In der örtlichen Krefelder Gruppe stelle ich fest, dass an den Diskussionen über die geposteten Artikel von einer fünfstelligen Teilnehmerzahl immer dieselben 10-15 Leute teilnehmen, eine etwas größere Anzahl liked den Beitrag. Der Rest liest offensichtlich nur quer, die Postings schwimmen auf der Pinnwand an den Augen vorbei bis zum nächsten Katzenvideo oder Fußballergebnis.

Wenn die verschiedenen Zeitungen dann mit unterschiedlichem Fokus über die Vorfälle berichten, erkennt man kaum, dass die Headlines „Bande überfällt Krefelder“, „Handyraub im Stadtpark“ und die zwei Tage später erscheinende amtliche Polizeimeldung „Öffentlichkeitsfahndung wegen Überfall auf Senioren“ exakt denselben Sachverhalt zum Inhalt haben.

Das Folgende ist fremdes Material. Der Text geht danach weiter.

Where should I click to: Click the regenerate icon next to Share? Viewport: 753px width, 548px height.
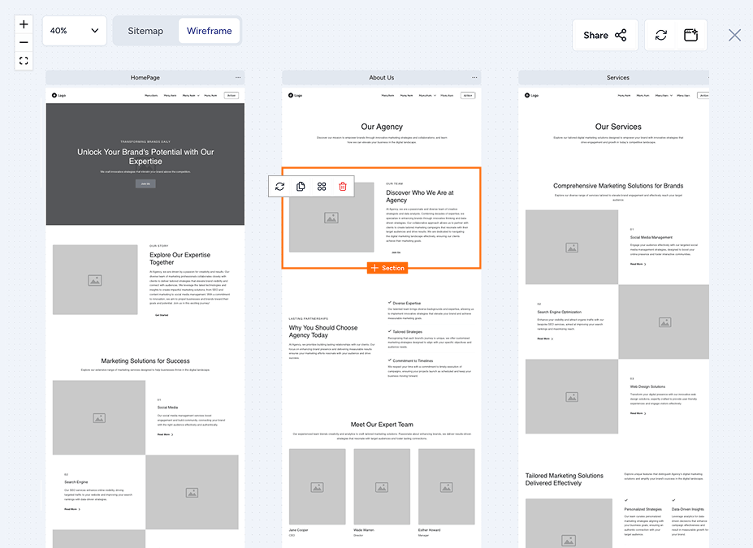coord(660,35)
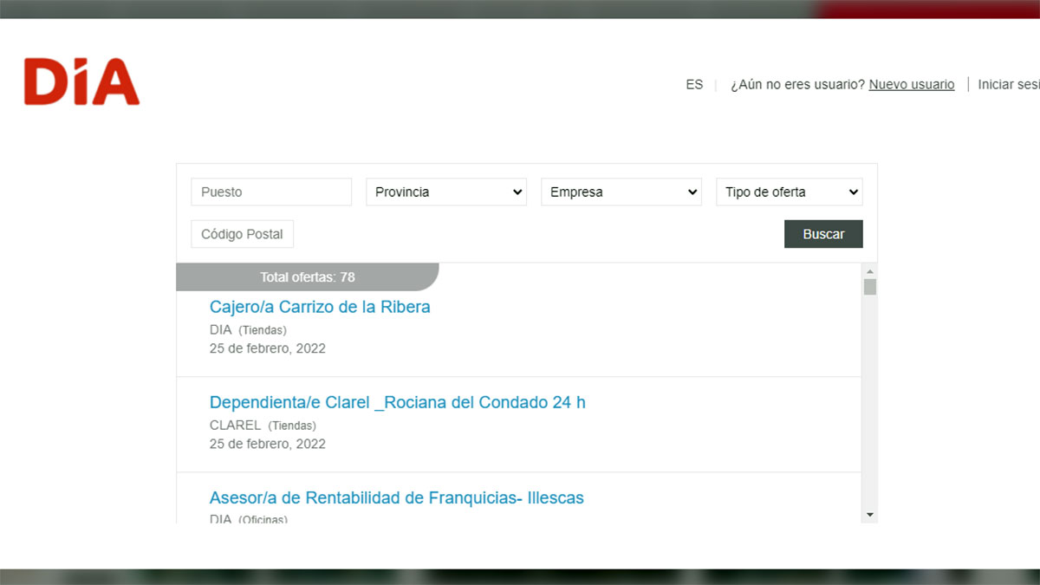This screenshot has height=585, width=1040.
Task: Click the red DIA logo
Action: click(81, 81)
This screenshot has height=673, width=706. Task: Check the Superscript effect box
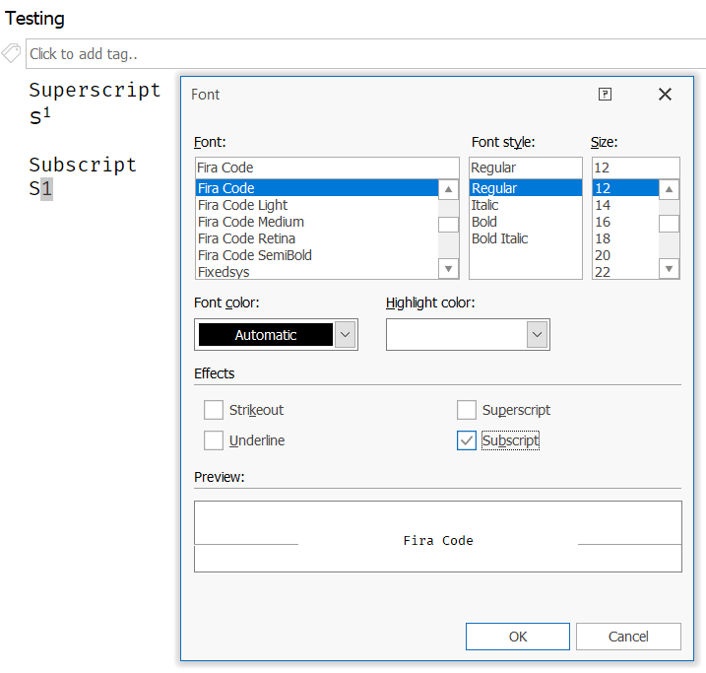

Und – zack! – kann man sich in Krefeld nicht mehr auf die Straße trauen, obwohl statistisch gesehen die Wahrscheinlichkeit, Opfer einer solchen Tat zu werden, geringer ist als in den letzten 25 Jahren.

Ganz offensichtlich ist die Bevölkerung noch nicht reif genug für soziale Medien. Wenn wir einen Teppich kaufen, dann reicht uns eine gefühlte Fläche von 16m² nicht aus, wir messen sie nach. Wenn wir Obst  und Gemüse kaufen, verlassen wir uns nicht auf das gefühlte Kilo, wir erwarten, dass die Ware abgewogen wird.

Wenn es hingegen um unser Sicherheitsgefühl geht, ignorieren wir die vorhandenen Messwerte der Polizeilichen Krimialstatistik, verlassen uns auf unser reines Gefühl und treffen auf seiner Grundlage Entscheidungen, die viel gravierender sind als das Gewicht von Obst oder die Fläche des Wohnzimmers: Wir entscheiden in Wahlen über die Zukunft des Landes.

Wir können nur eins: Einen Kampf gegen die Windmühlenflügel aufnehmen und recherchieren, aufklären, einordnen, bei der Beurteilung helfen.